I don't know about you, but Christmas at my house was always a battery-fuelled orgy [ouch -Ed] of high-pitched racing cars. Forget cranberry jelly, stuffing, Peggy Mitchell and dreaming of snow, our afternoon activity of choice was weaving bits of plastic track through an Amazon of chair legs, discarded wrapping paper and crumpled Christmas cards - eventually tugging on a flimsy plastic trigger control and watching a toy racer catapulted halfway across the room and into Uncle Biggles' [no-one has an uncle called Biggles -concerned Ed] house of cards.
Batteries Not Included
What good news, then, that somebody has finally developed a suitable electronic replacement: TrackMania. It cuts out the mess, safeguards the kittens and replaces high-pitched whizzing with manly engine noises (and, er, jangly banjo music). But, crucially, it still lets us build outlandish racetracks full of right-angle turns, loops, jumps and speed boost pads, and then race around them. And, this time, that fabled "one more go" is just a button press away, and not hidden among dust-fluffed Polo wrappers under the sofa.

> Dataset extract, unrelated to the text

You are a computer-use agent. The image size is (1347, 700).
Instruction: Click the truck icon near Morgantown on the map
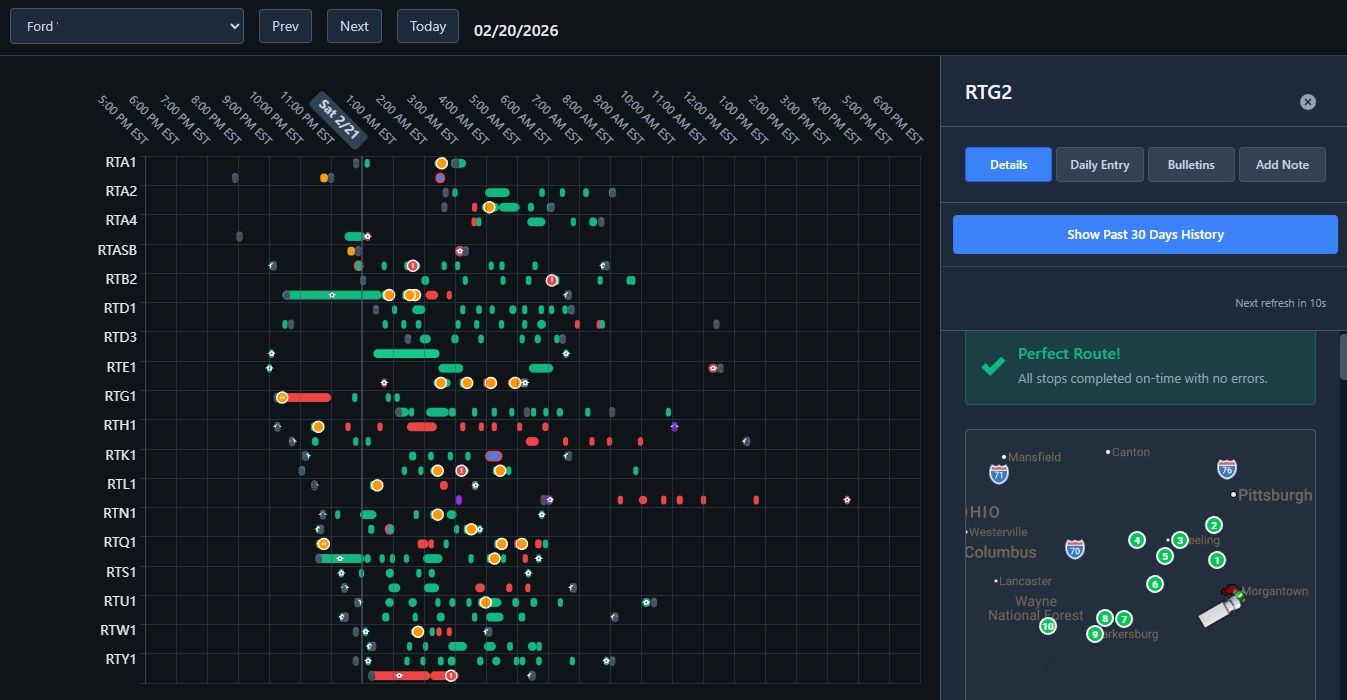1222,606
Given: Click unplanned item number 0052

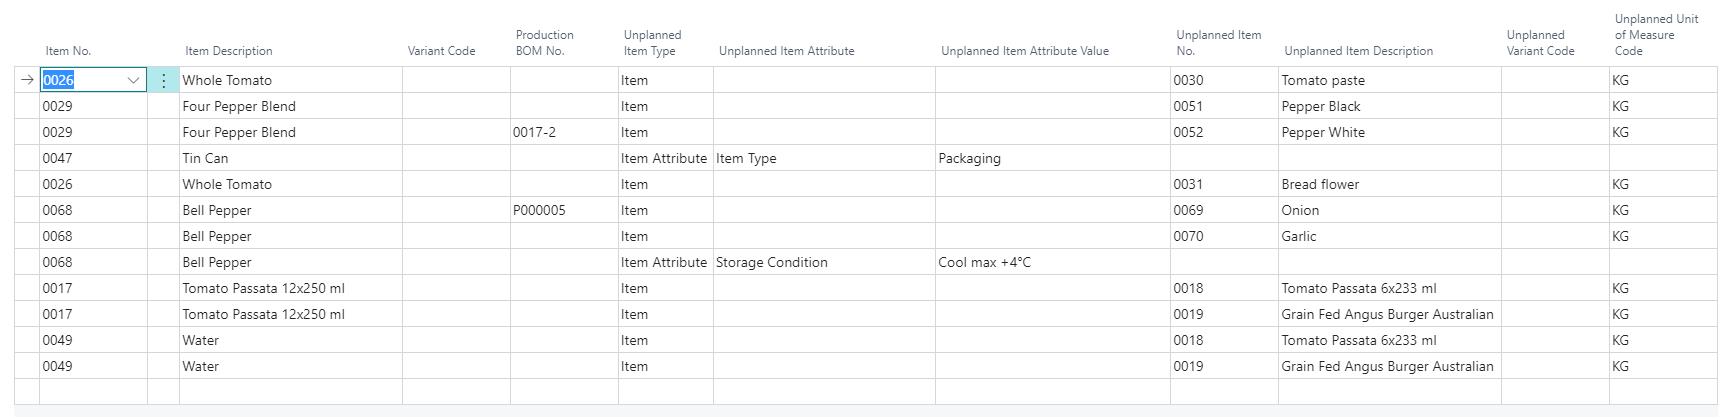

Developed by newcomer Nadeo and due out in Europe this November 28th from publishing upstart Digital Jesters, TrackMania is a racing game construction kit where the next part won't cost you £4.99 and take two hours to rescue from the moulded plastic wrapping. It's split into two distinct modes, Challenge and Race, and the common goal is earn medals and unlock the next track by breaking the developer's lap record. The difference being that, in Challenge mode at least, you design your own route from A to B.
Using a simple top-down, rotatable 3D view and mouse controls, you can drag and drop your idea towards fruition, carefully plotting straights, sharp and slight turns, speed pads and jumps so that your car can make it from Start to Finish past any requisite checkpoints in the shortest possible time.
Tracks are split into three distinct environments (desert, countryside and snow), and each challenge gives the player a specific set of blocks to plot a course (straights, bends, jumps, etc, of which 300 variants will apparently make it into the final game). Along the way there will be obstacles (cactus plots, rocky outcroppings, mountains, canyons, etc) that cannot be built over and must be circumnavigated or overcome creatively (or aerially), and before long it becomes clear that your track needs to be as direct as possible. With such sharp bends and less-than-Lamborghini levels of acceleration, keeping your speed up is hugely important.
Fortunately the tools for concocting your track designs are extremely simple and self-explanatory. Although at first we had to fumble for the right keys to lay lengths of track (that's what happens when you don't print out the manual you were emailed), before long we were snaking track all over the place (hold space and drag), giving up on our eccentric ideas and wiping the board (backspace), deleting individual blocks of stupidity (delete), and zooming in to head out for a test drive (enter), without more than a passing mutter of "how do I do that again?"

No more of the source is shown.